A côté de textes dont la valeur normative est variable, de nombreuses Conventions
internationales ont été ratifiées et engagent la France, et l’une d’elles a une place
éminente depuis que la Cour de cassation la reconnaît d’application directe, la
Convention internationale relative aux droits de l’enfant du 20 novembre 1989 ; elle
reconnaît à l’enfant des droits inspirés de la philosophie générale des Droits de l’Homme
et promeut « l’intérêt supérieur de l’enfant ».
L’européanisation du droit de la famille est en marche par application de la Convention
Européenne des Droits de l’Homme à laquelle la Cour de Strasbourg a donné un
rayonnement extraordinaire par l’interprétation de certains textes-phare (art. 8, 12,14)
et par l’affirmation de son effet horizontal ; son influence est directe sur le droit interne
français (par exemple, droits successoraux de l’enfant adultérin, accès aux origines, vie
familiale normale, procédure).
Bien que le Traité U.E. ait un objet économique, la famille est désormais en lice, pas tant
directement que par la construction de l’espace judiciaire européen, et la liberté de
circulation des personnes. Certes, il s’agit là d’élaborer des règles de conflit (de lois ; de
juridictions) mais par le biais de sa jurisprudence, la CJCE tend à une ébauche
d’harmonisation, outre que des recherches (organes de l’U.E. ; universitaires) sont
entreprises sur l’élaboration de principes communs.
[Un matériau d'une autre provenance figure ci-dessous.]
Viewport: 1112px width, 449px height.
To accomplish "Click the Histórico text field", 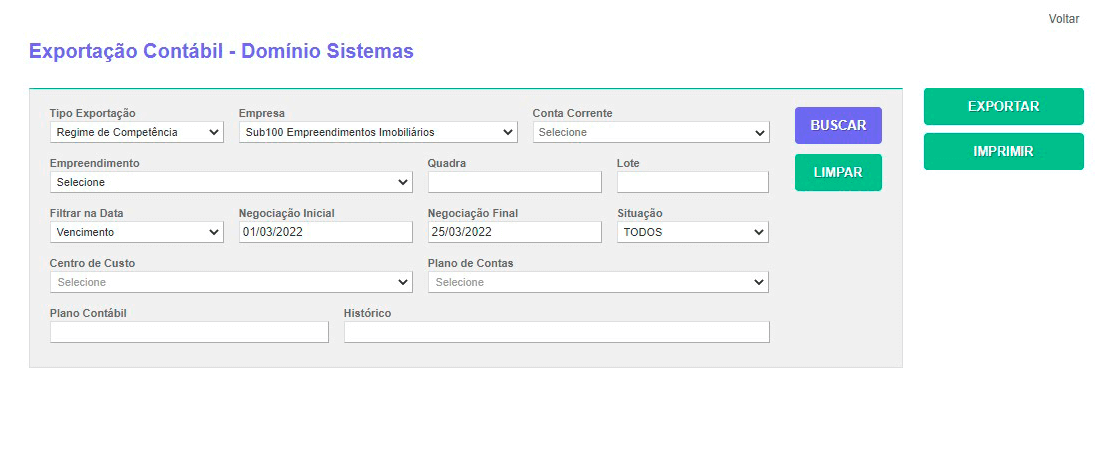I will point(556,332).
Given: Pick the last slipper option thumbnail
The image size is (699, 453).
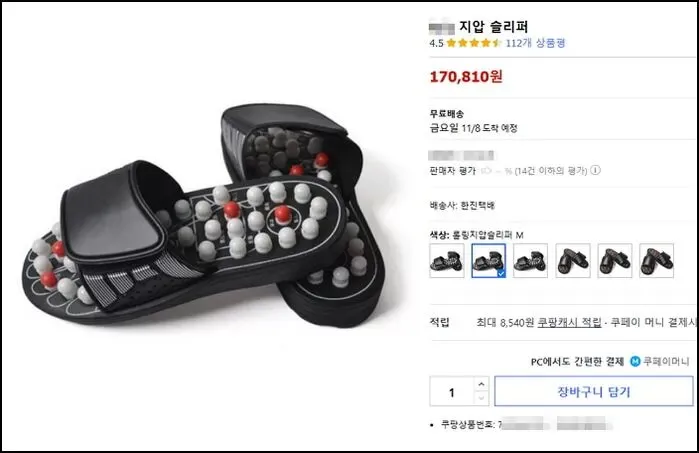Looking at the screenshot, I should click(x=657, y=261).
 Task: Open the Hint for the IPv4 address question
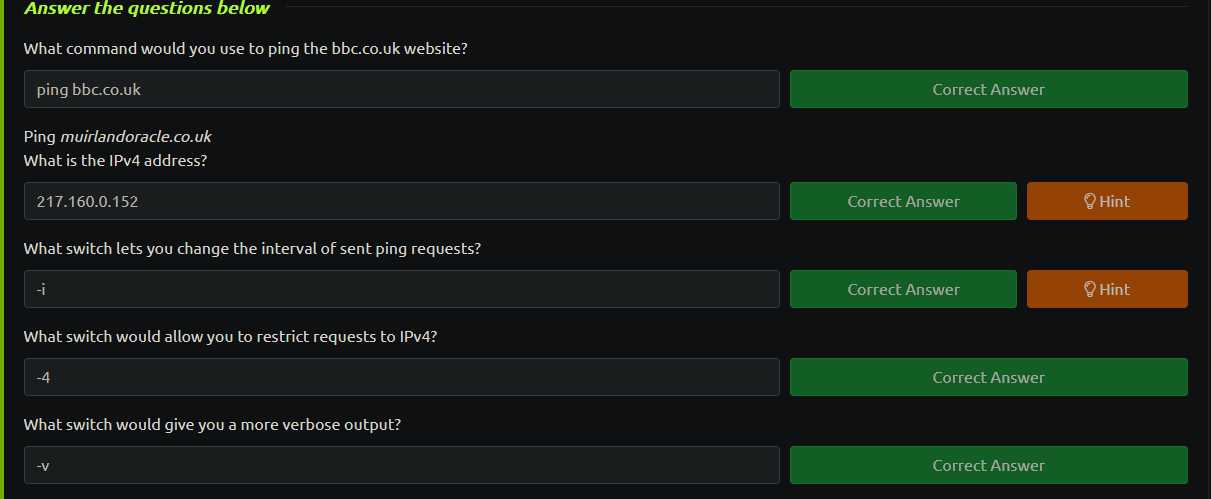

2) L’inspiration fondamentale.
Une nouvelle méthode législative mise en œuvre par Carbonnier – enquêtes
sociologiques et démographiques, notamment – a réalisé un subtil alliage entre le
maintien de valeurs et l’adaptation à la réalité sociale.
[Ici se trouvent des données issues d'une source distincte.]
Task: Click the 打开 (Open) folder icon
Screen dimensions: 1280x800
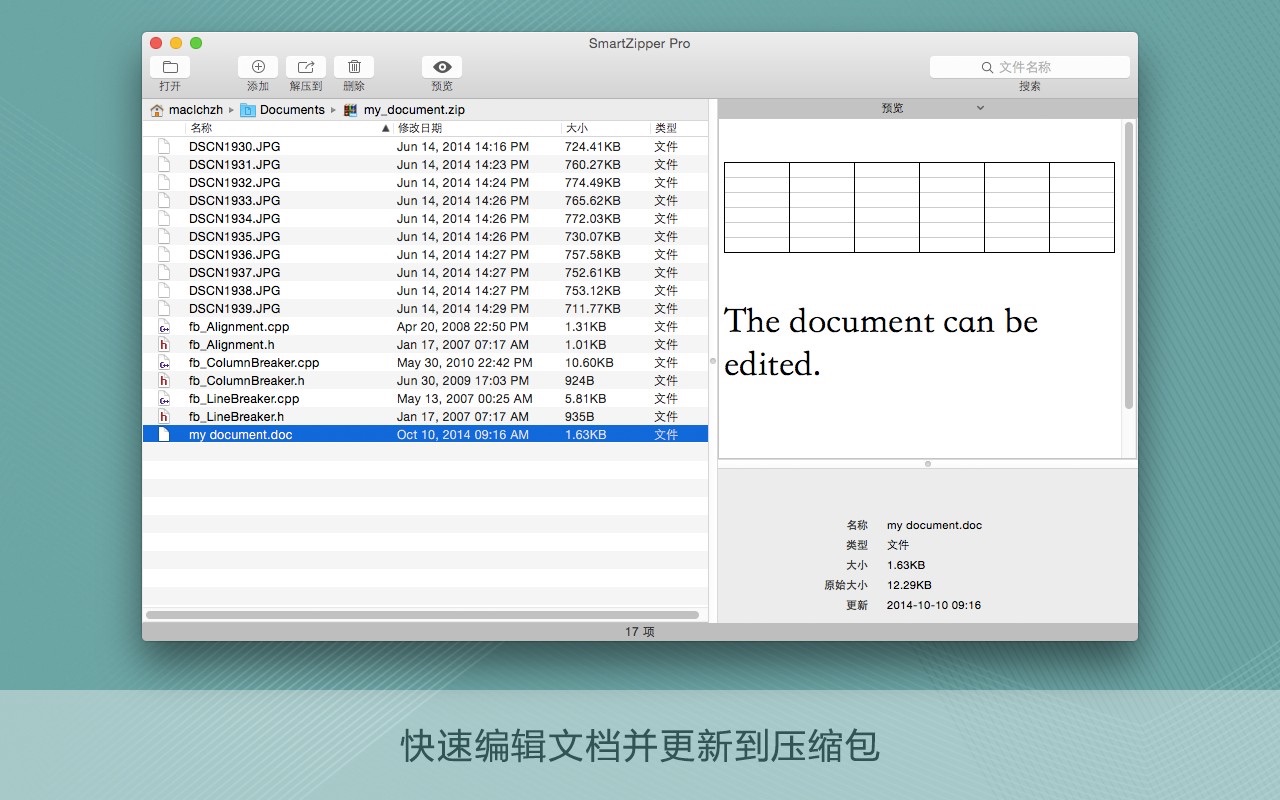Action: 169,66
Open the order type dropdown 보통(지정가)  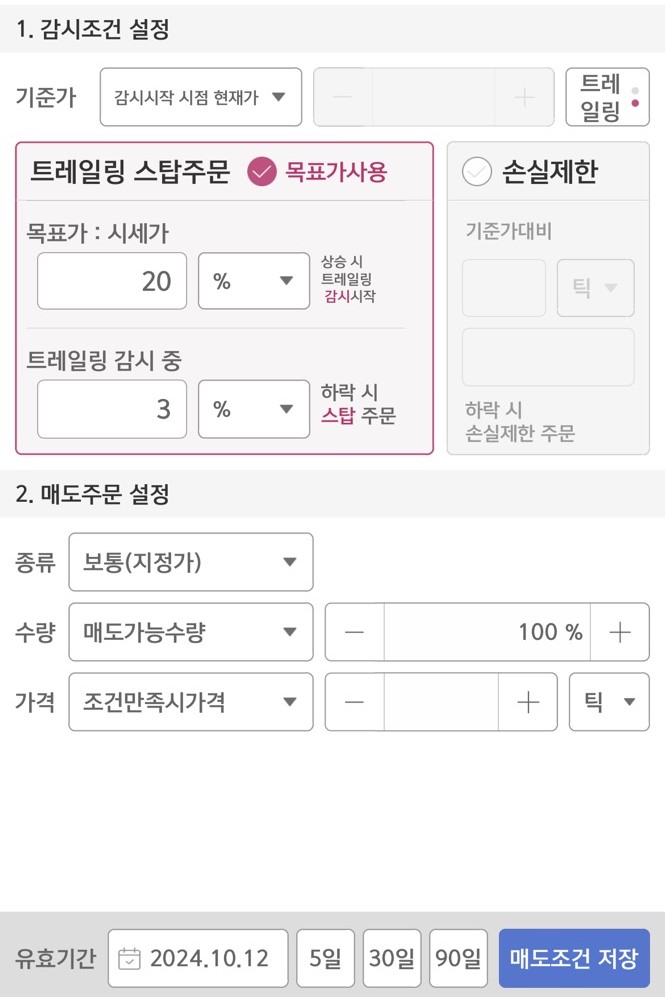(x=190, y=562)
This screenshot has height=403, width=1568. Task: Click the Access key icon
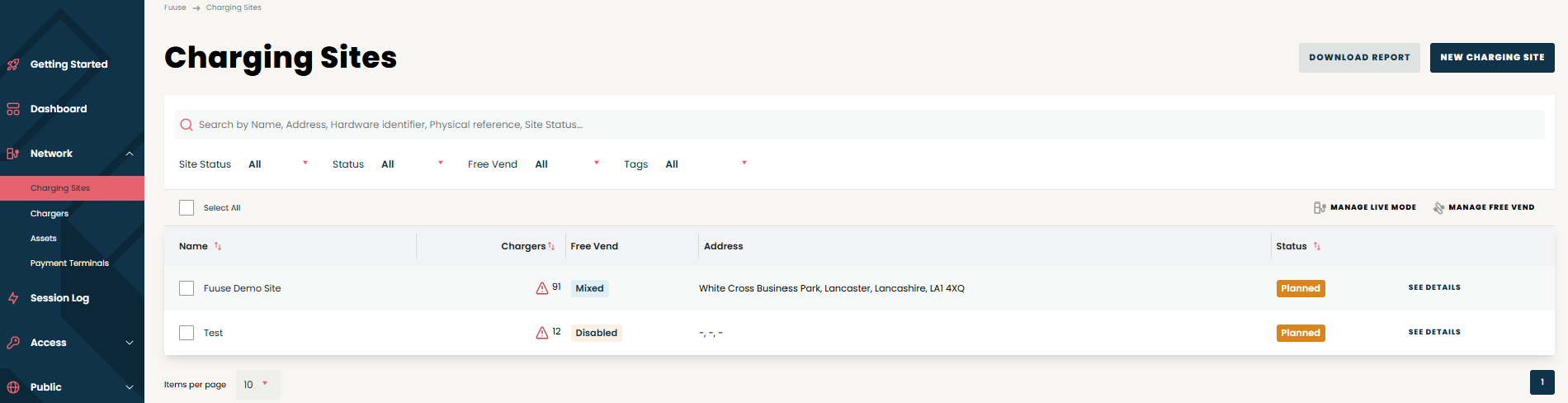tap(13, 343)
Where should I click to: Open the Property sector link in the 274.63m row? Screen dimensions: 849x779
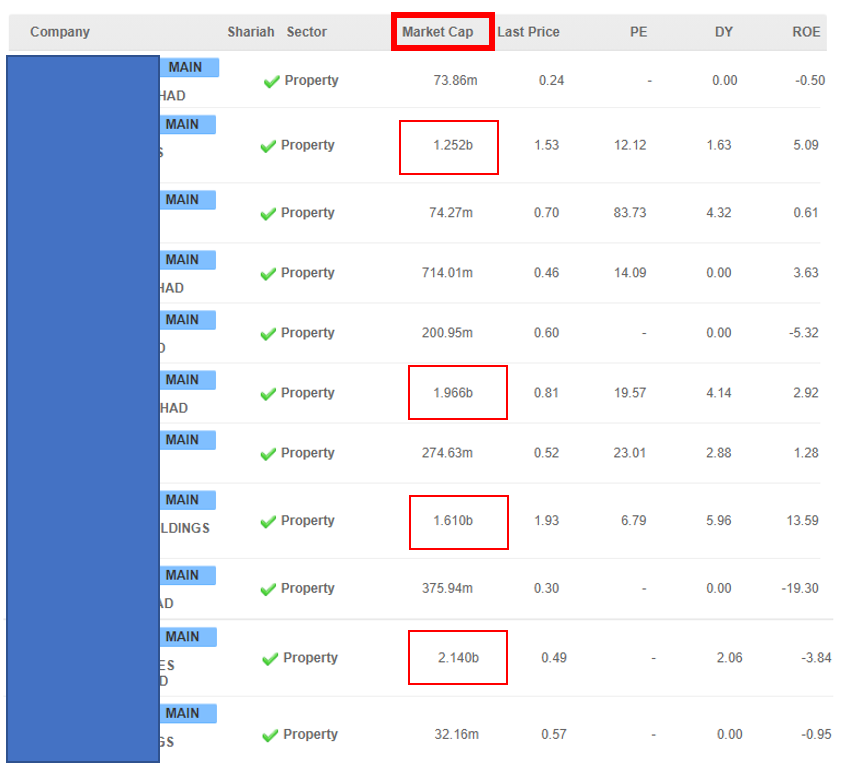pos(307,453)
L’égalité est certainement celle des valeurs qui a pris, dans le droit de la famille, une
dimension universelle : égalité des sexes, égalité des époux, égalité des parents, égalité
des statuts et des modèles familiaux. La hiérarchie au sein de la famille s’est éteinte avec
les dernières réformes.
Cette nouvelle conception de l’organisation du groupe a entraîné, dans son sillage, la
promotion de la liberté individuelle des membres de la famille, et spécialement des
époux, promotion qui a été celle de la femme. L’autonomie de chacun est allée de pair
avec une certaine « contractualisation » du droit de la famille contribuant à une
modification de la notion même d’ordre public familial. L’interdiction et la contrainte font
place à l’épanouissement de chacun sous le contrôle d’un juge tenu de statuer à partir de
notions-standard (« intérêt de l’enfant », « intérêt des époux », « intérêt de la famille »).